- [Secção do documento]:

##############################

Tivemos uma imprensa pública, não refém aos interesses alheios, mesmo não sendo uma comunicação social satisfatória, era de esperar os seus programas e assistir. De facto, nos foi proporcionado um período grátis de equilíbrio governativo e susceptível de melhorar com boa vontade política e o pleno exercício da cidadania.

Consumido este período da bonança, surge o período da turbulência com a ascensão do fenómeno ACJ. Com o seu surgimento na lide da liderança dos maninhos, ACJ implementou um novo oxigénio no modo de estar e fazer política, utilizou a velha máxima, o adversário do meu adversário, é meu amigo para juntos derrubarmos o adversário comum, diga-se. ACJ conseguiu entrar em zonas privilegiadas do mosaico político nacional, convergiu os interesses da maioria dos activistas cívicos e políticos, transformou-se num verdadeiro calcanhar de Aquiles no pé do Presidente João Lourenço.

Como consequência, o Presidente do tribunal constitucional demite-se do cargo, instituições públicas são tornadas reféns, nomea-se para Presidente do tribunal constitucional membro do bereau político, e o congresso que já tivera sido anotado pelo mesmo tribunal é anulado e recomendados a realizar um novo congresso. As condições foram bem criadas para um clima menos recomendável dum Estado que está prestes a partir para um período eleitoral.

Na epopeia do combate à corrupção, as políticas públicas tornaram-se amorfa face aos anseios dos positivistas. O nível de desemprego agravou, a inexistência do poder de compra, a produção nacional continuou uma utopia face à prática como critério da verdade. Órgãos de comunicação social construídos com fundos públicos arrestados nos processos de corrupção e branqueamento de capitais, milhares de jovens deitados para o desemprego, órgãos de comunicação social passaram de privados à estatais e seguem em rixa com assassinato de caracter, analistas de aluguel contratados a peso de ouro ao serviço do partido de situação para cumprir a missão de ferro e fogo, afastar o fenómeno ACJ da presidência da UNITA, que por maquiavelismo, chamou os amigos e vizinhos, construiu a FPU que pela primeira vez na história política nacional, conseguiu convergir interesses, quer da sociedade civil quer de políticos e partidos políticos com o propósito único, juntos derrubarem o partido que governa. Ente este composto por pesos pesados, refiro-me à Abel Epalanga Chivucuvuku Filomeno Vieira Lopes e Adalberto Costa Júnior. Diga-se em abono da verdade, é um tridente de luxo que qualquer equipa gostaria de tê-los no seu time.

##############################

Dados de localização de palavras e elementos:

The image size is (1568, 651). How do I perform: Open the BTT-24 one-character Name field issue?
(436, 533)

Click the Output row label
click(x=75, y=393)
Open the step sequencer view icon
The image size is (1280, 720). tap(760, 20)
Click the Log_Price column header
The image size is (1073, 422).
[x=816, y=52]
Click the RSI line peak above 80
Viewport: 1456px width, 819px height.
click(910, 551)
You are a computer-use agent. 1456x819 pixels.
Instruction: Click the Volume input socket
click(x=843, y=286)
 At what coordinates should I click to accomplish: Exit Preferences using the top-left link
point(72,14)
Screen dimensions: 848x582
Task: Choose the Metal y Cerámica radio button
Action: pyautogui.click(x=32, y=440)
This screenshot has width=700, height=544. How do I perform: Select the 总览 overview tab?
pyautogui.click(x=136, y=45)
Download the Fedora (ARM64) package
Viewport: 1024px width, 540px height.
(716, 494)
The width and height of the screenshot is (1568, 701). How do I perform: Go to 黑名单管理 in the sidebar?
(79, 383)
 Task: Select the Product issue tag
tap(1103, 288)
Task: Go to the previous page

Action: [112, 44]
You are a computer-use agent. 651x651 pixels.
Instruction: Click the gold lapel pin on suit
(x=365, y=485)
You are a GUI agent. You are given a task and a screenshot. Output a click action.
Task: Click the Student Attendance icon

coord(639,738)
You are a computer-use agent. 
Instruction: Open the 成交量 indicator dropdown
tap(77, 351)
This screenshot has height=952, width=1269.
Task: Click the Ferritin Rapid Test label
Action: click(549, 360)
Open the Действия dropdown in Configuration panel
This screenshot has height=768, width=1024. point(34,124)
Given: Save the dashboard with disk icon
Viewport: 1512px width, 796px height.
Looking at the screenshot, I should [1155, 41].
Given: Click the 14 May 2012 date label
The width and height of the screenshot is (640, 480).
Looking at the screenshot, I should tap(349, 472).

##############################

- [Enunciado da tarefa]: Escreve a continuação do texto sobre o fenómeno ACJ, começando logo a seguir à última frase apresentada. Os registos não têm qualquer papel neste exercício.

- [Resultado do exercício]:
Com o décimo terceiro congresso anulado pelo tribunal constitucional via “extra petita”, — o tribunal extravasou face ao pedido dos requerentes, pois os mesmos solicitaram à impugnação da candidatura de ACJ e não do congresso. O tribunal constitucional entendeu extravasar do pedido e assumiu o ónus da situação. UNITA entra numa crise sem precedentes e o presidente Samakuva volta a assumir a liderança, convoca o décimo terceiro congresso e Costa Júnior é eleito presidente, o que de certeza não agradou quem queria ver de fora este animal político. Os mesmos queixosos, que outrora solicitavam a impugnação da candidatura de ACJ, voltaram a recorrer ao tribunal, solicitando novamente a impugnação do congresso, segundo eles, estarem coagido a realizar um congresso às pressas e não concordar nas datas estabelecidas pela comissão política, datas que foram à votos e à maioria ditou as regras do jogo, regra sine qua non em qualquer processo democrático.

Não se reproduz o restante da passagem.